# What's going on with these fish?



## ohiou_98 (Mar 19, 2007)

Today I hit a 5 acre pond. The water is SUPER clear--kinda lke bath water! As I approached the pond, I could see (thanks to my polarized glasses) bass allllllll over the place. They were mainly shallow, near the bank. But, I did see some fish out in the middle of the pond, but they were near the surface. The fish were in groups too.. I never saw just one fish, they were always in a group of 2 but mostly in larger groups (sometimes up to 5 in a pack). The fish would swim around, up and down the bank....definitely looked like they were "searching".

I started throwing a spinnerbait, but had no luck. chartruese w/ silver blade. I would run those spinners right past their noses, but they wouldn't even take a second look. 

The fish seemed more interested in my texas rigged black & blue lizard or brown jig. I could see packs of fish (sometimes 4 to a pack) closely follow my lizard up the bank. They would get close and stare at the lure....but no bites. ??? 

Any ideas to get these dudes to bite??


----------



## noodle8177 (Sep 24, 2007)

They could be spawing or very close to spawing. Try a fluke or something that looks like a minnow and they might take it. It really sounds like they are on spawn or getting ready to.


----------



## ohiou_98 (Mar 19, 2007)

noodle8177 said:


> They could be spawing or very close to spawing. Try a fluke or something that looks like a minnow and they might take it. It really sounds like they are on spawn or getting ready to.

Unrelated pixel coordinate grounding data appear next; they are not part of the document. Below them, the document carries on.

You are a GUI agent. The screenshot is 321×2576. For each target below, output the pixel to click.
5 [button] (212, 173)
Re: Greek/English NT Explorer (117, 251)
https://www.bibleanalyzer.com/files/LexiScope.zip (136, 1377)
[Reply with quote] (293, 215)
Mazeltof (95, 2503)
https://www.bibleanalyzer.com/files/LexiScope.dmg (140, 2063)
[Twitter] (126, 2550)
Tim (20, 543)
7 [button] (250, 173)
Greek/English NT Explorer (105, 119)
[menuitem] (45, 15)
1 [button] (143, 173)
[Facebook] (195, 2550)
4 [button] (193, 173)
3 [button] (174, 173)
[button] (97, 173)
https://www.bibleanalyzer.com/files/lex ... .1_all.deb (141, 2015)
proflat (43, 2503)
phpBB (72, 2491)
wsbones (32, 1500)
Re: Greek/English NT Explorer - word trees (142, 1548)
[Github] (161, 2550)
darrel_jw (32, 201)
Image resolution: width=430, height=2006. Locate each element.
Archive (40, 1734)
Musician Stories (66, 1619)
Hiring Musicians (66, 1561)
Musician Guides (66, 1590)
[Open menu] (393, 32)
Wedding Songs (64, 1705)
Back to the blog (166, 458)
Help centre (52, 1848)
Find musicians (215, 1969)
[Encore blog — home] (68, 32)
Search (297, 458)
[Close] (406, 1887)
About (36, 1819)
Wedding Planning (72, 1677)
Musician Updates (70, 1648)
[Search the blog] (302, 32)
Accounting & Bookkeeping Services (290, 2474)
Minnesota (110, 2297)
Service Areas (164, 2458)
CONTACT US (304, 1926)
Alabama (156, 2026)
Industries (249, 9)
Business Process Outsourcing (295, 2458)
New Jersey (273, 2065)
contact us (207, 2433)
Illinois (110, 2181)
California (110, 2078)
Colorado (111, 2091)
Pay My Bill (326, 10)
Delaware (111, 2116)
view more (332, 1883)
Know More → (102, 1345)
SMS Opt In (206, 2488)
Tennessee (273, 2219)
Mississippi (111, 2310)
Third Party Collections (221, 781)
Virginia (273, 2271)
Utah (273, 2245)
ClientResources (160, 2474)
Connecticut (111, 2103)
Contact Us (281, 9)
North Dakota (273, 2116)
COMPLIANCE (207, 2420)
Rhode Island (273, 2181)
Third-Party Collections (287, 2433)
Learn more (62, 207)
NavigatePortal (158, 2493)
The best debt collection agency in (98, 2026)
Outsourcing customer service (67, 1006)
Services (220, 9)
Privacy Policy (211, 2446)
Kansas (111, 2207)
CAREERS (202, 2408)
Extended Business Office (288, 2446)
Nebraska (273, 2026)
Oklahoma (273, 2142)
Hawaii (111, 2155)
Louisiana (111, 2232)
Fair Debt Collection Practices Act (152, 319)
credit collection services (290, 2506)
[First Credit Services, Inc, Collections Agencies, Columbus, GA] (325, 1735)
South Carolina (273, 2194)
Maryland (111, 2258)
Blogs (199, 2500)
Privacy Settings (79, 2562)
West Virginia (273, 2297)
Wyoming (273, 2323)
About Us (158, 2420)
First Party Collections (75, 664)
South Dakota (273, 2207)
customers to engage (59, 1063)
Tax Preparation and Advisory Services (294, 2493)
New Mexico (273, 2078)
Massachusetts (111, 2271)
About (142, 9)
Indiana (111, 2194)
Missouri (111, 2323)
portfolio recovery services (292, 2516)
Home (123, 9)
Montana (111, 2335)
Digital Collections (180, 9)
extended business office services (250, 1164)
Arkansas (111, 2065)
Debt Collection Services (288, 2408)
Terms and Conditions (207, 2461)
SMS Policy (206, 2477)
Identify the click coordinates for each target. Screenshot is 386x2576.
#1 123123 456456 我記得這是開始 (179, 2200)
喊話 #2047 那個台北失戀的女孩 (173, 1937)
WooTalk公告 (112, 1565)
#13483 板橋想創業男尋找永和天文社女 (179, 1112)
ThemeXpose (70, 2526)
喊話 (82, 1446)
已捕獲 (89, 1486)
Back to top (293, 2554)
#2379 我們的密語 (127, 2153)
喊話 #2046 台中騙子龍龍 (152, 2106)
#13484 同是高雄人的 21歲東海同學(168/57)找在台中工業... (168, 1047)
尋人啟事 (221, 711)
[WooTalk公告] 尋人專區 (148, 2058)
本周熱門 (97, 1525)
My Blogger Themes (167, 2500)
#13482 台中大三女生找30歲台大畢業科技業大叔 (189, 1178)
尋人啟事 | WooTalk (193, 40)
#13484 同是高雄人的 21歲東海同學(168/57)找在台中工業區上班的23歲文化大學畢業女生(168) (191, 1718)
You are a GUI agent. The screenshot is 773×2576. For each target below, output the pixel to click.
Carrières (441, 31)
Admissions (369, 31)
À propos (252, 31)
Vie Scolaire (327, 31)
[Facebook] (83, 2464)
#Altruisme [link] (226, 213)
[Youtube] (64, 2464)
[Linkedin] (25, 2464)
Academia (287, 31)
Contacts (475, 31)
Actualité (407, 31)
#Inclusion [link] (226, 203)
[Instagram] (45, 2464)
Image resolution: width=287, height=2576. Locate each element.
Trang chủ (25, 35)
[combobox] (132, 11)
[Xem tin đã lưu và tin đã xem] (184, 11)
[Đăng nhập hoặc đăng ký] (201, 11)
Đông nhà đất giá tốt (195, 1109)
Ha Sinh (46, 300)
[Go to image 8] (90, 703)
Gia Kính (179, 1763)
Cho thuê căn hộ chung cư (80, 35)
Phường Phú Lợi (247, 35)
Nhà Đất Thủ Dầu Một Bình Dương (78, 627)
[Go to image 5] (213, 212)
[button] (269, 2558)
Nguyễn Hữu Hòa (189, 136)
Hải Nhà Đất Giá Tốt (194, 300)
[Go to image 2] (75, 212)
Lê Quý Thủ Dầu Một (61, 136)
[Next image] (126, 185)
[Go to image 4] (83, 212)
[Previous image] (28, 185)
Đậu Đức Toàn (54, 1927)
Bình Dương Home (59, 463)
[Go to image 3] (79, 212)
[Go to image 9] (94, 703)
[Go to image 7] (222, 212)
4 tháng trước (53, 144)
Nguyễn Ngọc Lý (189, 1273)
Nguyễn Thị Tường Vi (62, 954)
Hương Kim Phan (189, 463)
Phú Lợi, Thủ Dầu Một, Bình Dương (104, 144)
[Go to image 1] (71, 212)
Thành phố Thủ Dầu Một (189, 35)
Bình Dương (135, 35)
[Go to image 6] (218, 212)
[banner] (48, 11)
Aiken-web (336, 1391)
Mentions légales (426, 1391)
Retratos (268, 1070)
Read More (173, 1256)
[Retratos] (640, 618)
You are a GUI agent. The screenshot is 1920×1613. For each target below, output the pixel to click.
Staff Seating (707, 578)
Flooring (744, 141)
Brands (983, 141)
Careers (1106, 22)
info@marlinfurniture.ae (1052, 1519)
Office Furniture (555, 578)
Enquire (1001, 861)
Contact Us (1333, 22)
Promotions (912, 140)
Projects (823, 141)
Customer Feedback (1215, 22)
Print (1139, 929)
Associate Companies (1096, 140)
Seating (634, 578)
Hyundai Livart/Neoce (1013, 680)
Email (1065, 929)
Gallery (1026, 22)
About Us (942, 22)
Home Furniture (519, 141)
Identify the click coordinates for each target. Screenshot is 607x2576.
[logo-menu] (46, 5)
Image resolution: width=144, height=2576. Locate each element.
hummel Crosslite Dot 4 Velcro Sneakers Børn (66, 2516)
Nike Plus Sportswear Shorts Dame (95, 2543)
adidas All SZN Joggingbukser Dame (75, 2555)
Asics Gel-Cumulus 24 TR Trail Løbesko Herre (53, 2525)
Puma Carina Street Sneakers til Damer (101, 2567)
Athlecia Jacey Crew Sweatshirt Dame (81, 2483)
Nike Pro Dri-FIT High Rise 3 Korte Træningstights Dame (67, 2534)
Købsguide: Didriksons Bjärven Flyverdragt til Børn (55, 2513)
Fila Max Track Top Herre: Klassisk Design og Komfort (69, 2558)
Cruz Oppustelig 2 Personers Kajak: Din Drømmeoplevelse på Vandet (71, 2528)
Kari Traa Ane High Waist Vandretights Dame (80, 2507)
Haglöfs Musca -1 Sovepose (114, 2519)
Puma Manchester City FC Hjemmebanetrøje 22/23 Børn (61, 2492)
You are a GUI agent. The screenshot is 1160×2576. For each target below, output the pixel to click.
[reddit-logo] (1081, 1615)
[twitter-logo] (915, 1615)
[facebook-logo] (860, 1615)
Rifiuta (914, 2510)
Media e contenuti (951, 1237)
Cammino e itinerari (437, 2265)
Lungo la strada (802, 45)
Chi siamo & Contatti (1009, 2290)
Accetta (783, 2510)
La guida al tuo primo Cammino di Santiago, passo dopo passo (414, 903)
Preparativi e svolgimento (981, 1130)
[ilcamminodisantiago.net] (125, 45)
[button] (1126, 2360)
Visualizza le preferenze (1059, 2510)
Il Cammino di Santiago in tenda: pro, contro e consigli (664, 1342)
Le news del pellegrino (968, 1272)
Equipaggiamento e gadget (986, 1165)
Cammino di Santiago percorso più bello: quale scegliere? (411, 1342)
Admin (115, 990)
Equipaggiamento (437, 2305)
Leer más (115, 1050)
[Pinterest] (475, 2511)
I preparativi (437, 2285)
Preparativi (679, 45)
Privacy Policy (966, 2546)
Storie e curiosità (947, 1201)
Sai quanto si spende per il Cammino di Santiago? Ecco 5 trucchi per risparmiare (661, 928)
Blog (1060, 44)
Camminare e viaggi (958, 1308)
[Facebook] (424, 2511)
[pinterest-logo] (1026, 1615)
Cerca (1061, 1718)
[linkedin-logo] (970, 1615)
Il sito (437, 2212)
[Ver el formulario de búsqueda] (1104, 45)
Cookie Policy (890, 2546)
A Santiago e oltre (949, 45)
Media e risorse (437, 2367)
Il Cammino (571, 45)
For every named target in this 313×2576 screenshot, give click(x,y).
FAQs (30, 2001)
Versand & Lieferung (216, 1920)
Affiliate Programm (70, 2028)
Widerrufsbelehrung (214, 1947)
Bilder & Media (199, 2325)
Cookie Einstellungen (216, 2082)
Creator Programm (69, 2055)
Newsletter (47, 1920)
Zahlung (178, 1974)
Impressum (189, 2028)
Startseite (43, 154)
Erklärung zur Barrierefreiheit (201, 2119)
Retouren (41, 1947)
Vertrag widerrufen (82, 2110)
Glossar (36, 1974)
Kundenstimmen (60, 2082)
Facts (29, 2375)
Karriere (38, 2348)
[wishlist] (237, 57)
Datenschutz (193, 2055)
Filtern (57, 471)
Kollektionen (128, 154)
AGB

i wondered about that. The water temp in the late evening was 59 degrees.


----------



## noodle8177 (Sep 24, 2007)

If my mind serves me right bass start spawing i beleive on 60 degree water. I went yesterday to a lake and water temp was mid to upper 60's but bass were feeding real good.


----------



## Smallmouth Crazy (Apr 4, 2006)

The last couple days I have had good success with live bass minnows, I hook them through the tail and put them around bass that I see cruising, some do infact ignore it...but othes cant seem to lay off that minnow fluttering around them in there face.


----------



## bigcats28 (Jul 23, 2006)

majority of bass spawn in low 60 degree water. The bigger bass spawn when the water is a little cooler than that.


----------



## fishinjim (Aug 9, 2006)

I landed 14 LM and had as many break off using a watermellon with black specks curly tail. I did catch 1 on a watermellon tube but by far the curly tail was the tits! I was in stained water, at a small pond, and as you said, they were all close to shore, in packs of 2-3. Slow retrieve was better than fast.


----------



## madcrappiekids (Mar 11, 2006)

had the same issue - seemed like they were just spooked at sight or sound of anything i put in the water???


----------



## fishslime (Jul 28, 2006)

ohiou_98 said:


> . The water is SUPER clear--kinda lke bath water!
> 
> 
> The clearer the water it easier for the bass to see that there is something differt about your bait from what the have been eating
> ...


----------



## jkeeney20 (Mar 21, 2006)

Had another post about this, but I had the same problem last week in a pond. The fish would come up to the bait and just look at it, never would take it. That was with several different types and colors. Tried some crappie minnows and caught several, the key was to let it set still for 2-5 minutes at a time...they would come up to it and just look at it for ever, than all of a sudden BAM...kind of weird...guess it would be like dead sticking with a jerkbait, letting it set still for ever...


----------



## Thick Rick (Feb 3, 2008)

I would go with a plastic worm. If it is that clear, probably a finesse worm. Work it by them nice and slow. Light weight so it falls slow. Actually now that I think about it, a Senko would probably do it. It falls nice and slow and can usually trigger them because of how it falls. Especially if it is over top of a bed. Don't use any weight at all on the Senko. Otherwise, I agree with noodle. Something minnow like.


----------



## riverKing (Jan 26, 2007)

finesse, senko's, small tubes, small jigs, sluggo's, donnot make a cast unless you see the fish and lead them by a long distance. often the best way is to find "pacing" fish that go back and forth, throw behind them and let is sink and dont move it until they turn around and swim back by, this can be very effective. the other good tech. i like are buzzbaits late, and night fishing with giant swimbaits and jig-n-pigs, great way to get bigger fish


----------